━━━━━ Metin alıntısı ━━━━━
Bundan 91 yıl önce bugün “İzmir Sûikastı” kumpası ve bahanesi ile 14 muhalif kişi dârağacına götürülerek idam edildi: 13 Temmuz 1926.
Konunun hemen başında, önemli bir iddianın altını çizelim, öyle devam edelim. İddia şudur: Kemalizmin hayatımıza girdiği 1923 yılı başlarından itibaren işlenen hemen bütün cinayet ve katliâmlarda kumpaslar ve tertipler vardır. Kurulan bu kumpaslarla, vurulacak kişi veya gruplara önce bir suç işlettirilir; ardından kıyılıp biçilmeye çalışılır.
Bu kumpas ve tertiplerin meşhûr olmuş birkaç tanesi şunlardır: Ali Şükrü Bey Cinayeti. Şeyh Said Hadisesi. İzmir Sûikastı. Menemen Vak’ası. Dersim Katliâmı. Sason İsyanı. Muğlalı Olayı, vesâire...
Bütün bu hadiselerin ön ve arka plânlarını araştırmış ve karşılaştırmış bir araştırmacı olarak, söz konusu iddiayı her platformda ispata hazır olduğumuzu bir kere daha ifade ederek, asıl konumuz olan “günün tarihi” ile ilgili kumpası anlatmaya geçiyoruz.
Bir günde 14 idam
Muhalifleri bertaraf etmek için daha evvelden tasarlandığı anlaşılan muhayyel "İzmir Sûikastı Hadisesi", 14/15 Haziran (1926) gecesinde ifşâ edildi. 12 Temmuz 1926'da nihaî karara bağlanan dâvâ neticesinde, 12/13 Temmuz gecesinde idam edilenler arasında şu isimler var: Saruhan milletvekili Halis Turgut, İstanbul milletvekili İsmail Canbulat, Erzurum milletvekili Rüştü Paşa, eski Lazistan milletvekili Ziya Hurşit, Trabzon milletvekili Hafız Mehmed, eski Ankara valisi Abdülkadir ve Kara Kemal...
* * *
Söylentiye göre, İzmir Valisi Kâzım Dirik'e gelen Giritli Motorcu Şevki isimli şahıs, bazı kimselerin M. Kemal'e sûikast plânladığı ihbarında bulunuyor.
Ortaya atılan "resmî iddia"ya göre, eski Lazistan mebusu Ziya Hurşit ile arkadaşları, iki gün sonra İzmir'e gelmesi beklenen M. Kemal'e sûikast yapıp kaçmayı plânlamışlar.
İhbarı ciddiye alan valilik, derhal harekete geçer ve adı geçen şahıslar tutuklanmaya başlanır. Tevkifler, İzmir'le sınırlı kalmaz, ayrıca Ankara ve İstanbul'dan da tanınmış şahsiyetleri içine alacak şekilde genişletilir.
━━━━━ Verilen kayıtlar ━━━━━
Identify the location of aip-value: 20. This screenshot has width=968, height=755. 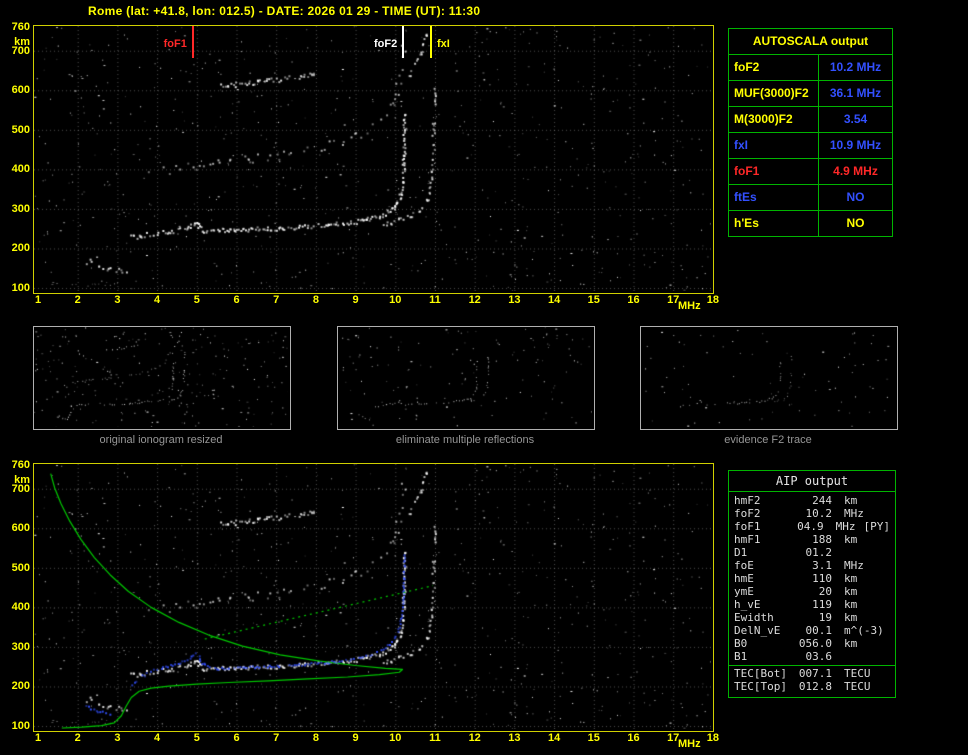
(825, 592).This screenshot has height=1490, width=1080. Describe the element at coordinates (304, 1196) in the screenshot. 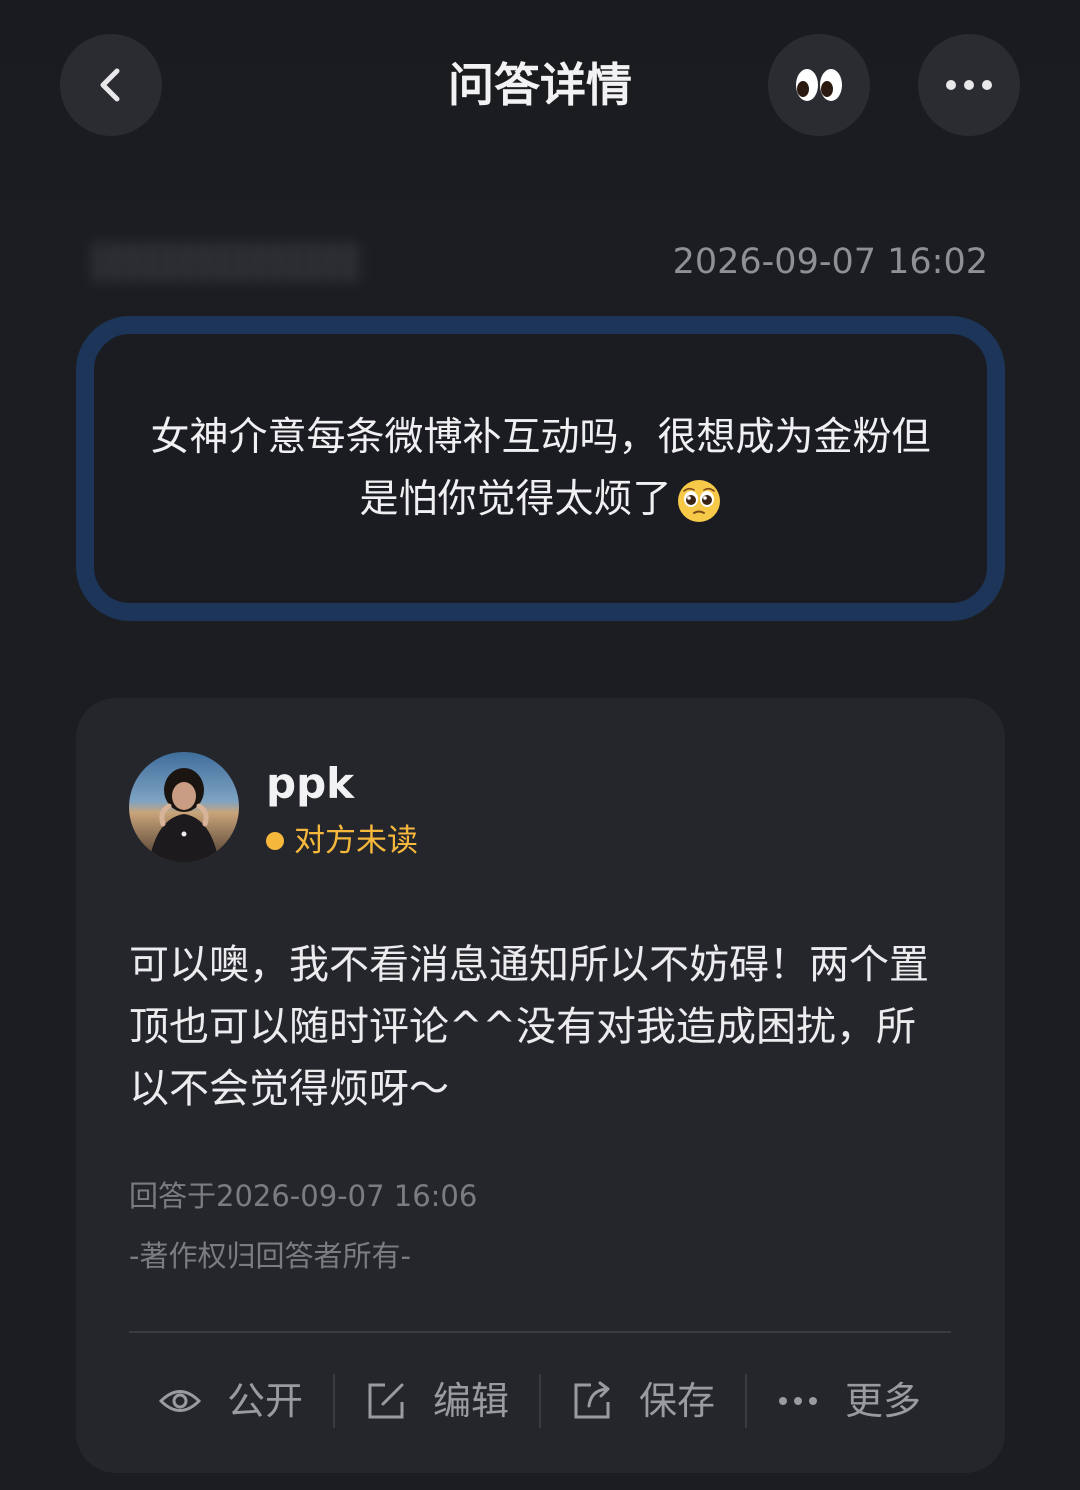

I see `answered-at: 回答于2026-09-07 16:06` at that location.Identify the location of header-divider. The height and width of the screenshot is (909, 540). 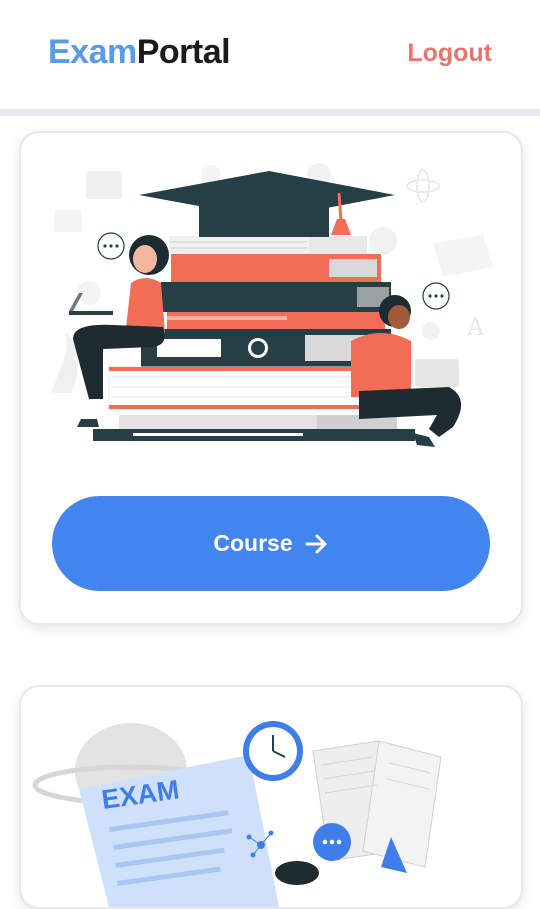
(270, 112).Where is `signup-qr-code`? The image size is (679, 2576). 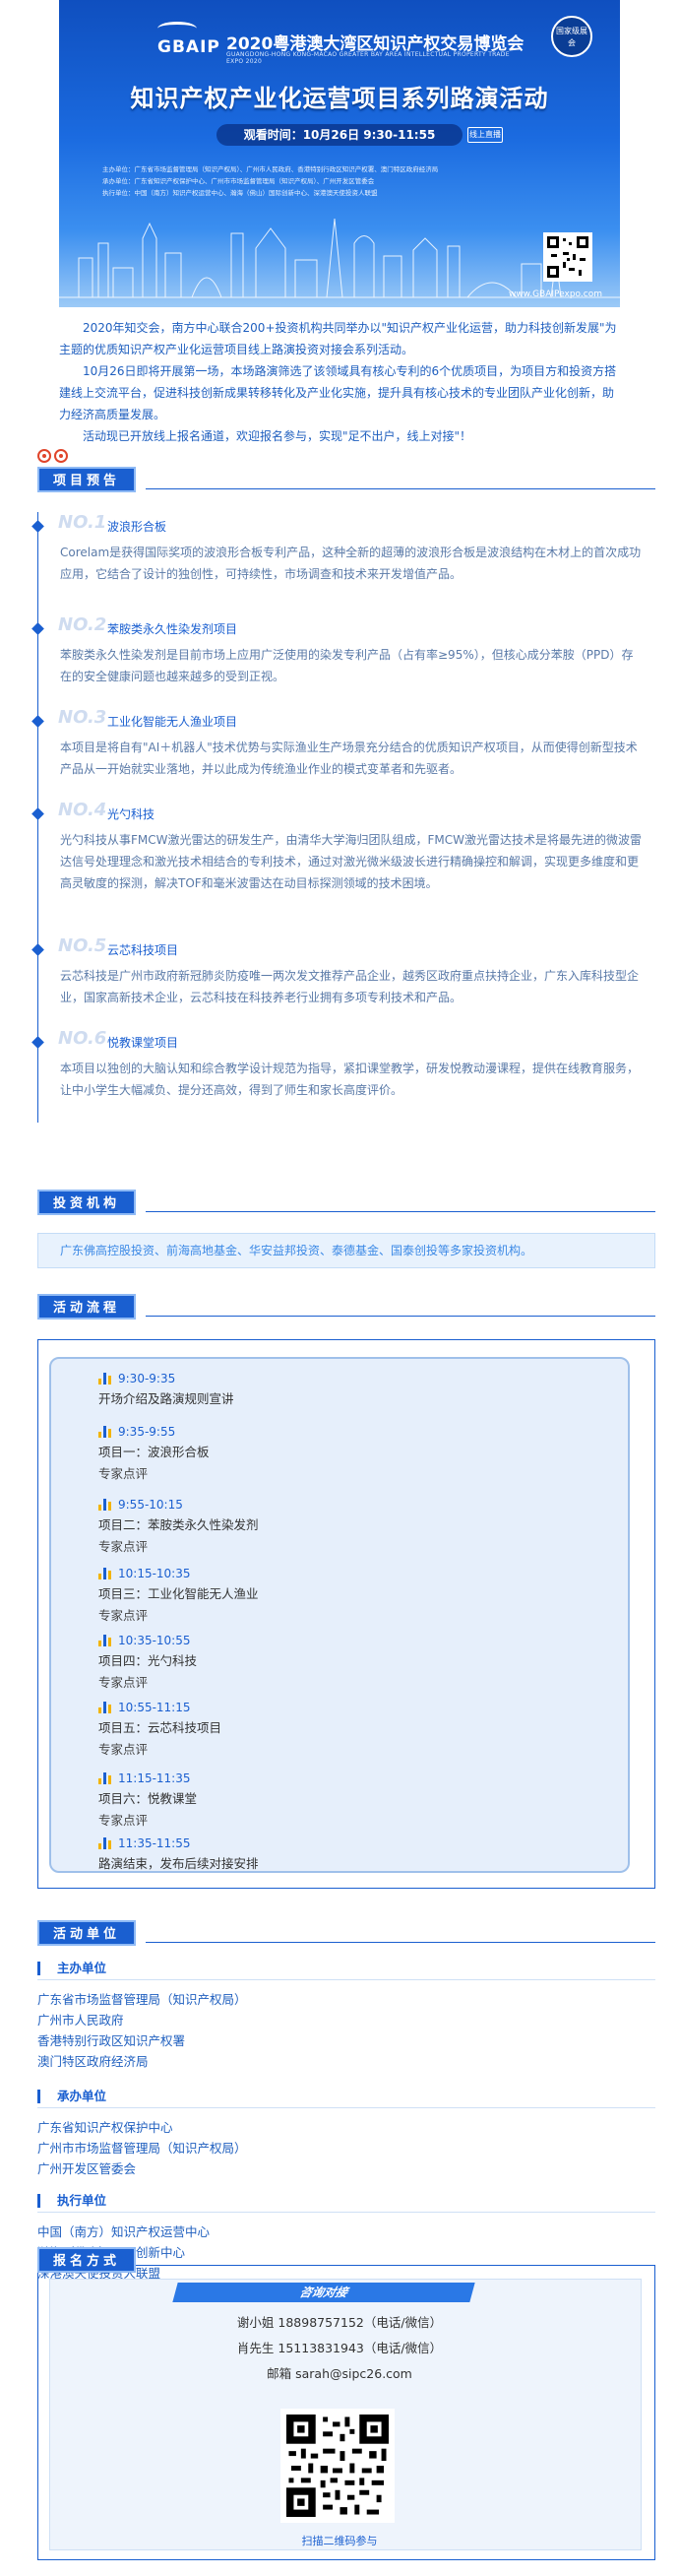
signup-qr-code is located at coordinates (337, 2466).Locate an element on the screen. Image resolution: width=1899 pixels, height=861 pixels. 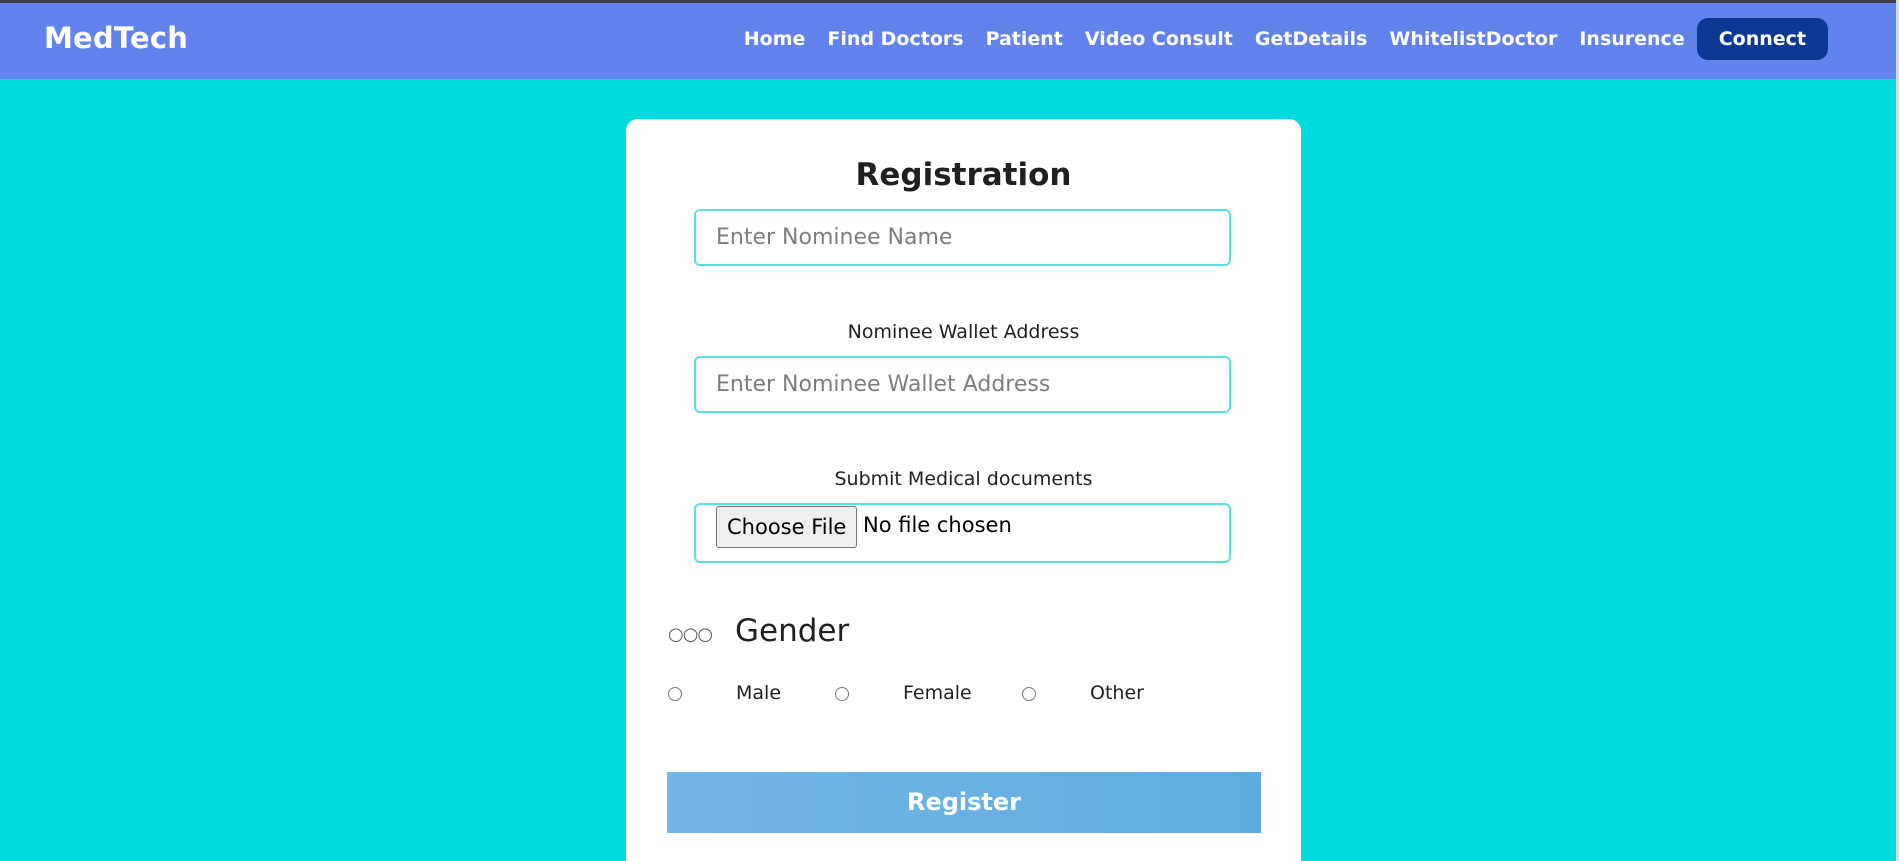
register-button: Register is located at coordinates (964, 802).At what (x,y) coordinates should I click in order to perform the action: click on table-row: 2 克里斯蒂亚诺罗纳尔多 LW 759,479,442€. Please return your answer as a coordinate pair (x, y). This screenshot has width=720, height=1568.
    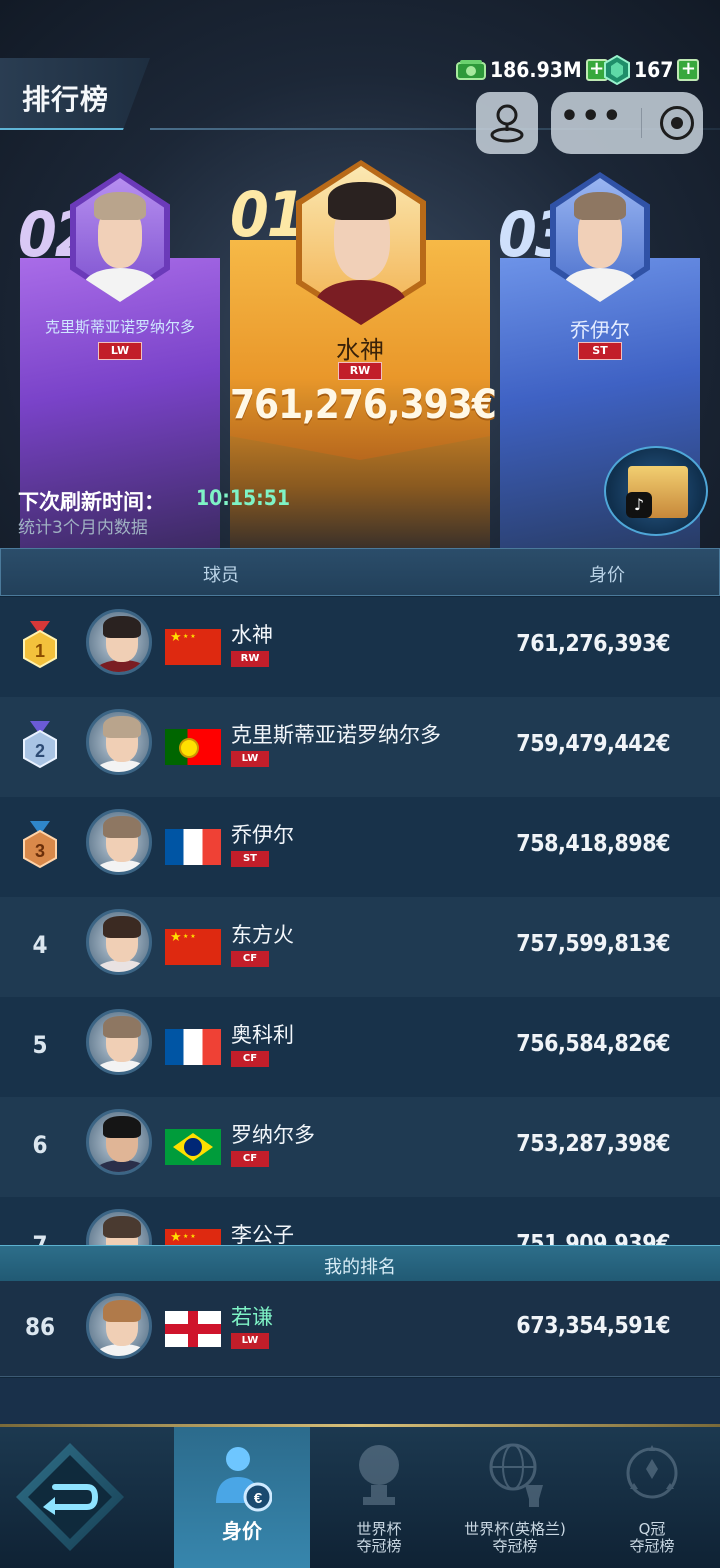
    Looking at the image, I should click on (360, 747).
━━━━━
— Çalışma soruları —
1. İzmir Suikastı konulu metinde yazar, kumpas iddiasını her platformda ispata hazır olduğunu neye dayandırıyor? Bir ile üç cümle arasında açıklayın.
2. İzmir Suikastı konulu metni son cümlesinden sonra devam ettirin.

— Görev cevapları —
1. Yazar bu hazırlığını, sözü edilen bütün hadiselerin ön ve arka planlarını araştırmış ve karşılaştırmış bir araştırmacı olmasına dayandırıyor.

2.
Sûikast ortakları arasında Kâzım Karabekir, Rauf Orbay, Ali Fuat ve Erzurumlu Rüştü Paşa gibi eski İstiklâl Harbi komutanlarıyla, yakın zamanda kapatılan Terakkiperver Cumhuriyet Fırkasının (TCF) şöhret kazanmış isimleri de var.
Hadiseye neresinden bakılırsa bakılsın, yapılan işin bir tertip, bir komplo, yani bir kumpas olduğu âşikâr... İktidardaki Halk Partisi, muhalifleri sindirmek için, yine kendisinin plânlamış olduğu entrika dozu yüksek bir operasyondur, şu muhayyel İzmir Sûikastı Hadisesi.
Evet, bu sûikast iddiası, tamamıyla hayalidir. Zira, M. Kemal, o tarihte henüz Balıkesir'de olup, ortada teşebbüs edilmiş bir sûikast mevcut değildir. Nitekim, bilâhare İzmir İstiklâl Mahkemesi’ne çıkarılan eski Şark Cephesi Kumandanı Kâzım Karabekir Paşa da, orada gördükleri karşısında hayrete düşer.
Karabekir, hiç ilgisiz insanların, hayatta hiç tanışmamış ve görüşmemiş kimselerin nasıl olup da aralarında işbirliği yapmış oldukları iddiasıyla mahkemeye sevk edildiklerini hayretle sorar. (Bkz: Günlükler, ilgili bölüm.)
Ankara'dan İzmir'e sevk edilen uyduruk İstiklâl Mahkemesi, hayalî sûikastten birinci derecede sorumlu ilân ettiği Ziya Hurşit ile 13 arkadaşını idam cezasına çarptırır.
Yani, hiç vuku bulmamış bir sûikast ihtimaline binaen tam 14 vatan evlâdı orada idam ettirilir.
İdam edilmeyenler de, siyasetten ve ülke yönetiminde bulunmaktan büyük ölçüde men'edilir.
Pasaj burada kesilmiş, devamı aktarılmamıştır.